Social-emotional learning can begin on the bus ride
Lessons around social-emotional skills don't have to end when students leave the school building, as the school bus can also be a setting in which adults help students learn resilience and self-regulation skills, Lori Desautels, an assistant professor of education at Butler University in Indianapolis, writes for Edutopia.
This past summer, Desautels and a graduate student trained school transportation personnel in northern Indiana on how to form positive relationships with students during their rides to and from school and how to teach them ways to cope with stressful situations at home or during the school day.

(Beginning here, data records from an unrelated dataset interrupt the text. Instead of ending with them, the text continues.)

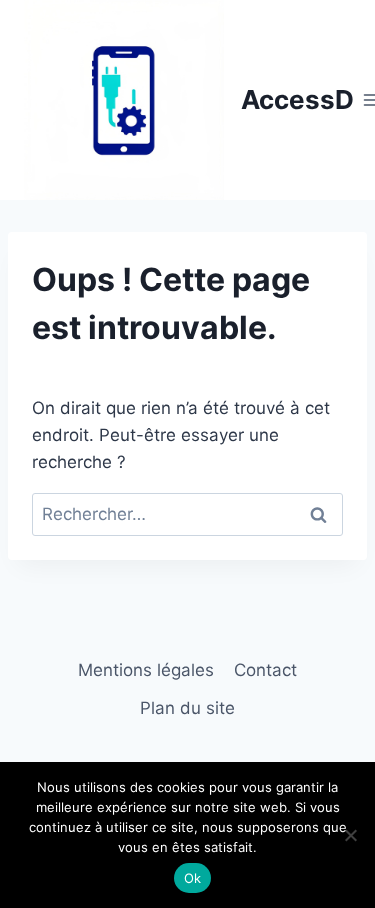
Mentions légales (146, 670)
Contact (265, 670)
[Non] (350, 835)
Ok (193, 878)
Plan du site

Even having a unique hand signal with a student can help him or her feel special and not lost in the crowd.
One suggestion is to recruit older students on the bus to serve as mentors to younger students, Desautels writes, noting that drivers can also “catch” students doing something kind for their peers and recognize them for their efforts, or use social media to create a sense of community on the bus.
Bus drivers are often the first and last representation of school that students see each day. The school bus ride is not just a form of transportation to a place of learning: It is a social-emotional learning environment of its own. That environment, whether positive or negative, sets the tone for learning throughout the day and affects a student’s perception of education.
The concept of student mentors on buses is an intriguing one. This type of support could benefit both the younger and the older student. The idea could possibly be expanded to provide a way to offer homework support on the bus ride home. Imagine the effect of converting this “lost time” into an educational opportunity!
If trained properly, bus drivers can provide a positive link between the student’s home environment and school, and they can foster social-emotional learning skills. This role can also be assumed by other support staff. Cafeteria workers and maintenance staff also see events, such as bullying, abuse or emotional responses, that teachers cannot always see. Since the overall welfare of a student impacts their learning, any attempts to create support systems among staff member is likely to improve educational outcomes.